Because the default seed for srand() is the seconds since the epoch, you can use 'awk' to print the epoch, which POSIX 'date' does not support.

awk "BEGIN{srand(); print srand()}"

cat

POSIX 'cat' buffers output by default. If it is piped into another command, the command may not receive data until 'cat' outputs a sufficiently large chunk or even the whole input. Use '-u' to unbuffer.

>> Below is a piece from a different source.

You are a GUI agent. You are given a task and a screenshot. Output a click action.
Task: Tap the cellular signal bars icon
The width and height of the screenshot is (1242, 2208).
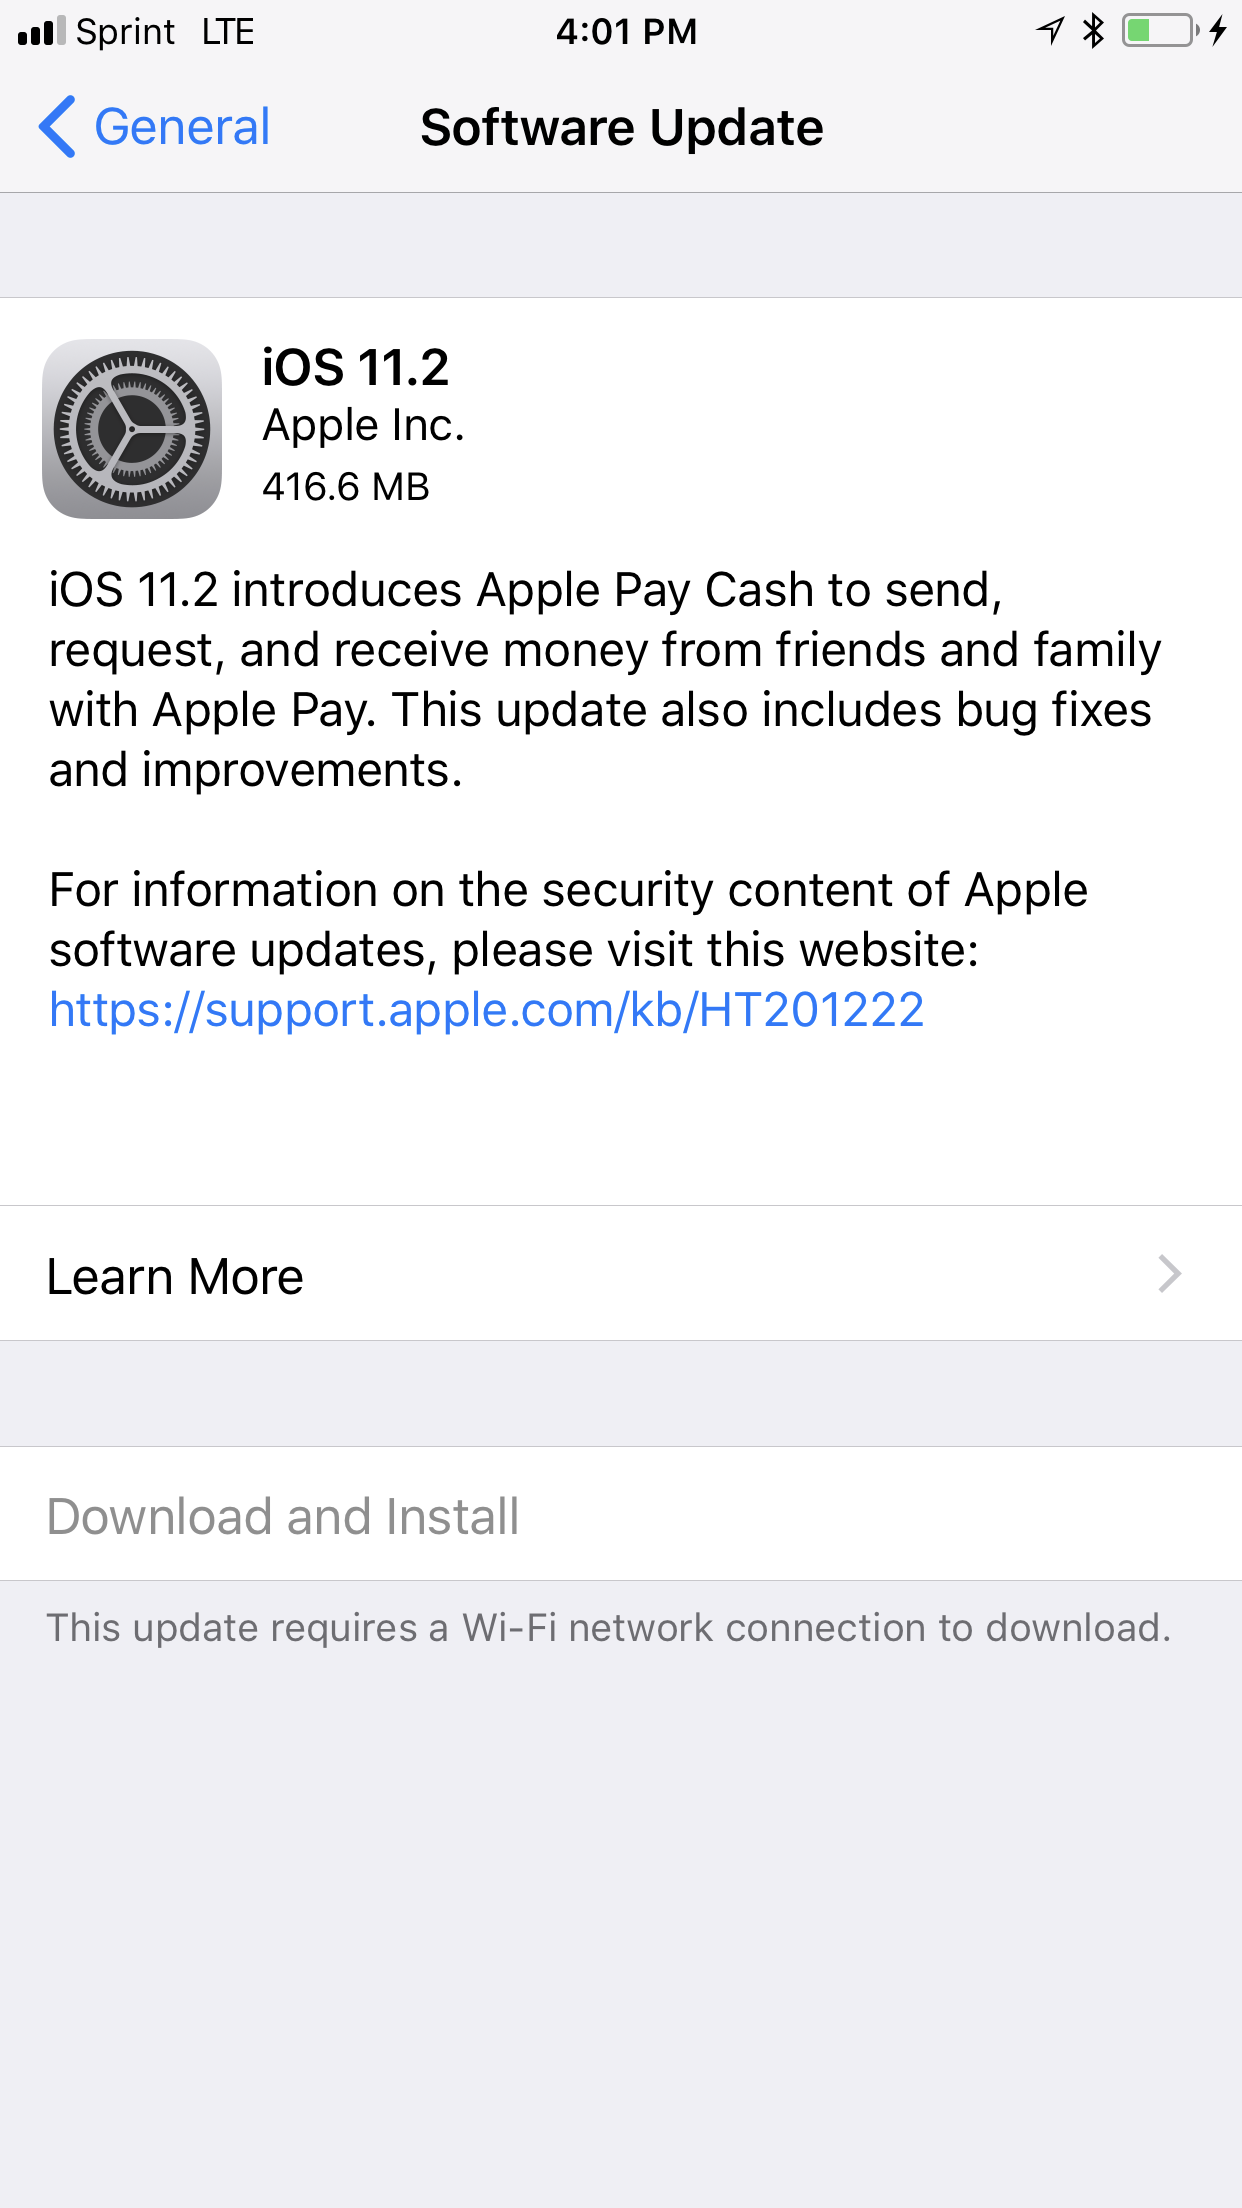pyautogui.click(x=42, y=31)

echo "line 1" > /tmp/file1.txt
echo "line 2" > /tmp/file2.txt
cat -u /tmp/file1.txt /tmp/file2.txt | while IFS= read -r line; do
  echo "line length: ${#line}"
done

The vast majority of 'cat' implementations today do not buffer output. They accept '-u' for compatibility but internally ignore it.

date

POSIX 'date' does not support numerical timezones, so it cannot write ISO 8601-compliant local date-times. You must use UTC and hardcode the timezone string.

date -u +%Y%m%dT%H%M%SZ
date -u +%Y-%m-%dT%TZ
date -u +%Y-%m-%dT%T+00:00

expr

'expr' can perform regex comparisons using BRE (basic regular expressions). If the string matches the pattern, 'expr' returns the length of the matching part of the regex; otherwise it returns 0. The pattern is left-anchored.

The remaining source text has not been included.